* [Directions for this task]:
Everything in the data that follows should be given again verbatim, except the images.
******************************
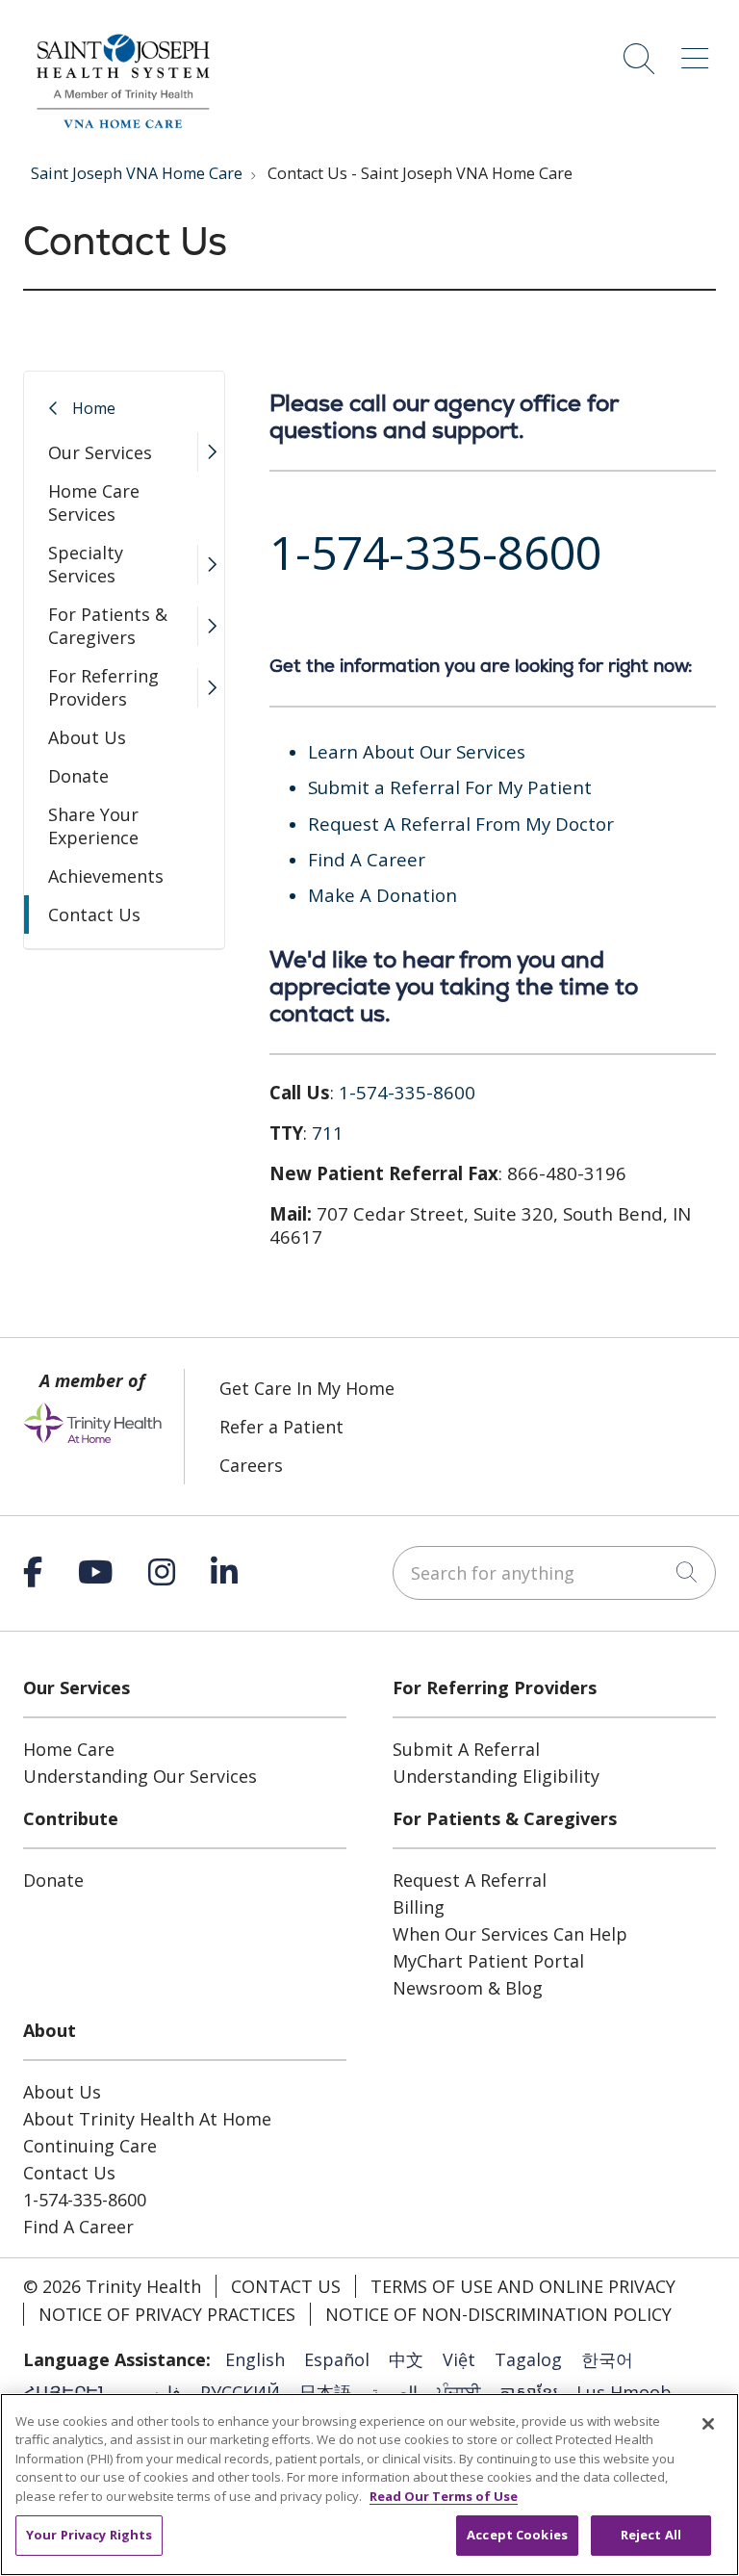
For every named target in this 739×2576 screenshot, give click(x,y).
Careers (251, 1465)
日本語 (325, 2392)
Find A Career (78, 2226)
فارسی (155, 2392)
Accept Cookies (517, 2534)
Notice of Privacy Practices (166, 2314)
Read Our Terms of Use (444, 2496)
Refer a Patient (281, 1426)
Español (337, 2359)
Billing (419, 1907)
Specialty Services (85, 564)
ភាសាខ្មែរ (528, 2392)
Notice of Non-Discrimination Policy (498, 2314)
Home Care (69, 1749)
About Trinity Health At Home (147, 2118)
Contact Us (94, 914)
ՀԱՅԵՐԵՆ (67, 2392)
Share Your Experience (93, 826)
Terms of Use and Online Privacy (522, 2286)
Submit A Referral (466, 1749)
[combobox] (554, 1573)
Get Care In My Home (307, 1388)
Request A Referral (470, 1880)
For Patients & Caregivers (107, 626)
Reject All (651, 2534)
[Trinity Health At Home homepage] (121, 132)
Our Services (100, 452)
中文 (406, 2359)
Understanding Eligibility (496, 1776)
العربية (394, 2392)
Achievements (106, 876)
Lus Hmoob (624, 2392)
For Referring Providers (103, 687)
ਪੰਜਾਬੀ (458, 2392)
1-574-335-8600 (84, 2199)
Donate (78, 775)
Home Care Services (94, 502)
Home (93, 408)
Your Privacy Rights (89, 2534)
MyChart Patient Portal (488, 1960)
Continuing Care (90, 2145)
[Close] (708, 2424)
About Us (87, 737)
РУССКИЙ (240, 2392)
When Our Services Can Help (510, 1933)
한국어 (607, 2359)
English (255, 2359)
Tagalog (528, 2359)
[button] (698, 51)
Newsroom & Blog (468, 1987)
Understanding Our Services (140, 1776)
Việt (459, 2359)
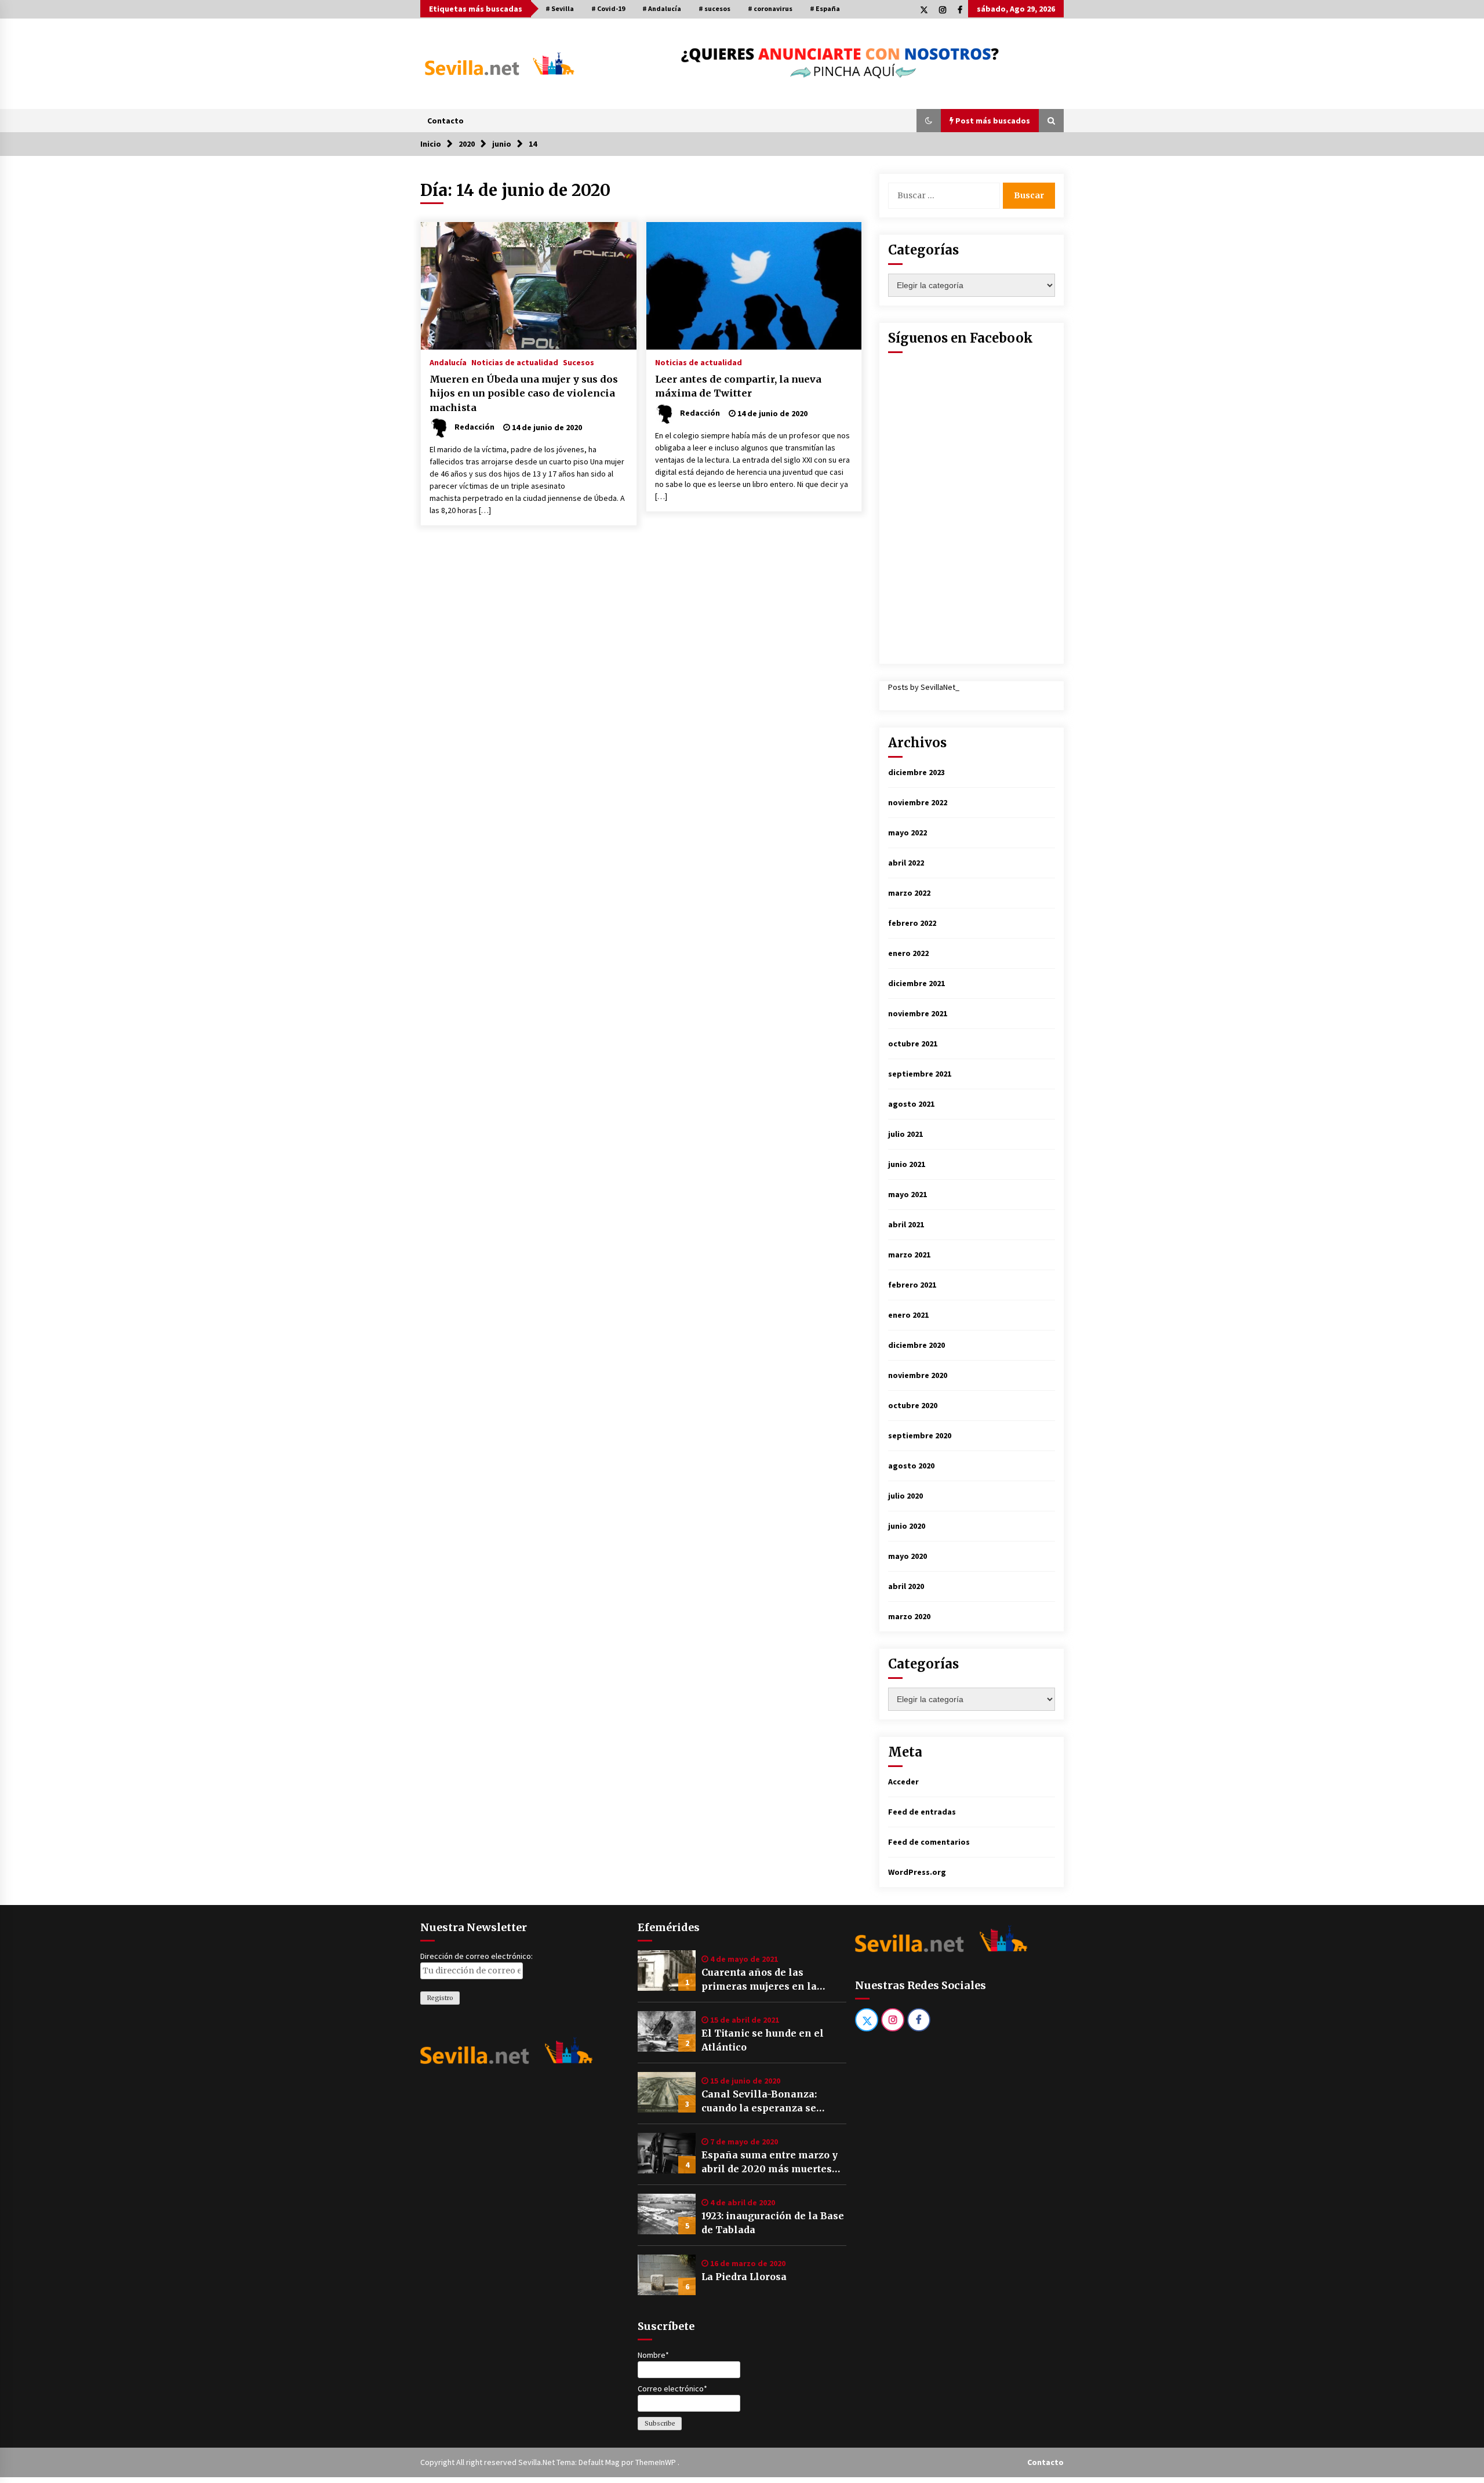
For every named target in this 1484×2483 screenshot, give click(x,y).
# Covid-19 (608, 8)
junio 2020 (906, 1526)
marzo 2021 (909, 1254)
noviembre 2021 (917, 1013)
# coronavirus (770, 8)
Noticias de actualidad (514, 361)
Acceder (903, 1781)
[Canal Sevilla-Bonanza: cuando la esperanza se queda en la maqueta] (667, 2092)
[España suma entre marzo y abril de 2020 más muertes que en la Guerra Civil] (667, 2153)
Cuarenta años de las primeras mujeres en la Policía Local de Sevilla (759, 1979)
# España (825, 8)
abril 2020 (906, 1586)
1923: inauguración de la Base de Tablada (772, 2222)
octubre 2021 (912, 1043)
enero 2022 (908, 953)
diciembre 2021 (916, 983)
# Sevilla (559, 8)
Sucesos (578, 361)
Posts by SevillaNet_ (923, 687)
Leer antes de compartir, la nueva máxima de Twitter (738, 386)
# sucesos (714, 8)
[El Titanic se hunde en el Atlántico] (667, 2031)
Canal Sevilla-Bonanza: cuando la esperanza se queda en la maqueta (759, 2101)
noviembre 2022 (917, 802)
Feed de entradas (922, 1811)
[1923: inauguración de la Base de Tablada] (667, 2214)
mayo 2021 (907, 1194)
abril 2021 (906, 1224)
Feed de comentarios (929, 1842)
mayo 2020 (907, 1556)
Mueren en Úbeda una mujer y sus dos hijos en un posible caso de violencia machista (524, 393)
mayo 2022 (907, 832)
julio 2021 (905, 1134)
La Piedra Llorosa (744, 2276)
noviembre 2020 (917, 1375)
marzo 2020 (909, 1616)
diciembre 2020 (916, 1345)
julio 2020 (905, 1495)
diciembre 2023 (916, 772)
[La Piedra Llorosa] (667, 2275)
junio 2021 (906, 1164)
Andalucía (448, 361)
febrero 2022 (912, 923)
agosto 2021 (911, 1104)
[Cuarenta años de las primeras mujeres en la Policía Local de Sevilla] (667, 1970)
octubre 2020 (912, 1405)
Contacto (445, 120)
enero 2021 (908, 1315)
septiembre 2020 (919, 1435)
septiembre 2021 (919, 1073)
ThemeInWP (656, 2462)
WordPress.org (917, 1872)
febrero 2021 (912, 1284)
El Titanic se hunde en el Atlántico (762, 2040)
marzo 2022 (909, 893)
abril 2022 (906, 862)
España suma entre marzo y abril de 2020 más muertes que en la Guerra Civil (769, 2162)
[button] (928, 120)
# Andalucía (661, 8)
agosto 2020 (911, 1465)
******************************
* [Solved problem]:
For every named target in this 739×2576 screenshot, give click(x,y).
Careers (251, 1465)
日本語 (325, 2392)
Find A Career (78, 2226)
فارسی (155, 2392)
Accept Cookies (517, 2534)
Notice of Privacy Practices (166, 2314)
Read Our Terms of Use (444, 2496)
Refer a Patient (281, 1426)
Español (337, 2359)
Billing (419, 1907)
Specialty Services (85, 564)
ភាសាខ្មែរ (528, 2392)
Notice of Non-Discrimination Policy (498, 2314)
Home Care (69, 1749)
About Trinity Health At Home (147, 2118)
Contact Us (94, 914)
ՀԱՅԵՐԵՆ (67, 2392)
Share Your Experience (93, 826)
Terms of Use and Online Privacy (522, 2286)
Submit A Referral (466, 1749)
[combobox] (554, 1573)
Get Care In My Home (307, 1388)
Request A Referral (470, 1880)
For Patients & Caregivers (107, 626)
Reject All (651, 2534)
[Trinity Health At Home homepage] (121, 132)
Our Services (100, 452)
中文 (406, 2359)
Understanding Eligibility (496, 1776)
العربية (394, 2392)
Achievements (106, 876)
Lus Hmoob (624, 2392)
For Referring Providers (103, 687)
ਪੰਜਾਬੀ (458, 2392)
1-574-335-8600 (84, 2199)
Donate (78, 775)
Home Care Services (94, 502)
Home (93, 408)
Your Privacy Rights (89, 2534)
MyChart Patient Portal (488, 1960)
Continuing Care (90, 2145)
[Close] (708, 2424)
About Us (87, 737)
РУССКИЙ (240, 2392)
When Our Services Can Help (510, 1933)
한국어 (607, 2359)
English (255, 2359)
Tagalog (528, 2359)
[button] (698, 51)
Newsroom & Blog (468, 1987)
Understanding Our Services (140, 1776)
Việt (459, 2359)
For every named target in this 1484×2483 screenshot, give click(x,y).
# Covid-19 (608, 8)
junio 2020 (906, 1526)
marzo 2021 (909, 1254)
noviembre 2021 (917, 1013)
# coronavirus (770, 8)
Noticias de actualidad (514, 361)
Acceder (903, 1781)
[Canal Sevilla-Bonanza: cuando la esperanza se queda en la maqueta] (667, 2092)
[España suma entre marzo y abril de 2020 más muertes que en la Guerra Civil] (667, 2153)
Cuarenta años de las primeras mujeres en la Policía Local de Sevilla (759, 1979)
# España (825, 8)
abril 2020 (906, 1586)
1923: inauguración de la Base de Tablada (772, 2222)
octubre 2021 (912, 1043)
enero 2022 (908, 953)
diciembre 2021 (916, 983)
# Sevilla (559, 8)
Sucesos (578, 361)
Posts by SevillaNet_ (923, 687)
Leer antes de compartir, la nueva máxima de Twitter (738, 386)
# sucesos (714, 8)
[El Titanic se hunde en el Atlántico] (667, 2031)
Canal Sevilla-Bonanza: cuando la esperanza se queda en la maqueta (759, 2101)
noviembre 2022 (917, 802)
Feed de entradas (922, 1811)
[1923: inauguración de la Base de Tablada] (667, 2214)
mayo 2021 (907, 1194)
abril 2021 (906, 1224)
Feed de comentarios (929, 1842)
mayo 2020 (907, 1556)
Mueren en Úbeda una mujer y sus dos hijos en un posible caso de violencia machista (524, 393)
mayo 2022 (907, 832)
julio 2021 (905, 1134)
La Piedra Llorosa (744, 2276)
noviembre 2020 (917, 1375)
marzo 2020 (909, 1616)
diciembre 2020 (916, 1345)
julio 2020 (905, 1495)
diciembre 2023 (916, 772)
[La Piedra Llorosa] (667, 2275)
junio 2021 (906, 1164)
Andalucía (448, 361)
febrero 2022 (912, 923)
agosto 2021 (911, 1104)
[Cuarenta años de las primeras mujeres en la Policía Local de Sevilla] (667, 1970)
octubre 2020 (912, 1405)
Contacto (445, 120)
enero 2021 (908, 1315)
septiembre 2020 (919, 1435)
septiembre 2021 (919, 1073)
ThemeInWP (656, 2462)
WordPress.org (917, 1872)
febrero 2021 (912, 1284)
El Titanic se hunde en el Atlántico (762, 2040)
marzo 2022 (909, 893)
abril 2022 (906, 862)
España suma entre marzo y abril de 2020 más muertes que en la Guerra Civil (769, 2162)
[button] (928, 120)
# Andalucía (661, 8)
agosto 2020 (911, 1465)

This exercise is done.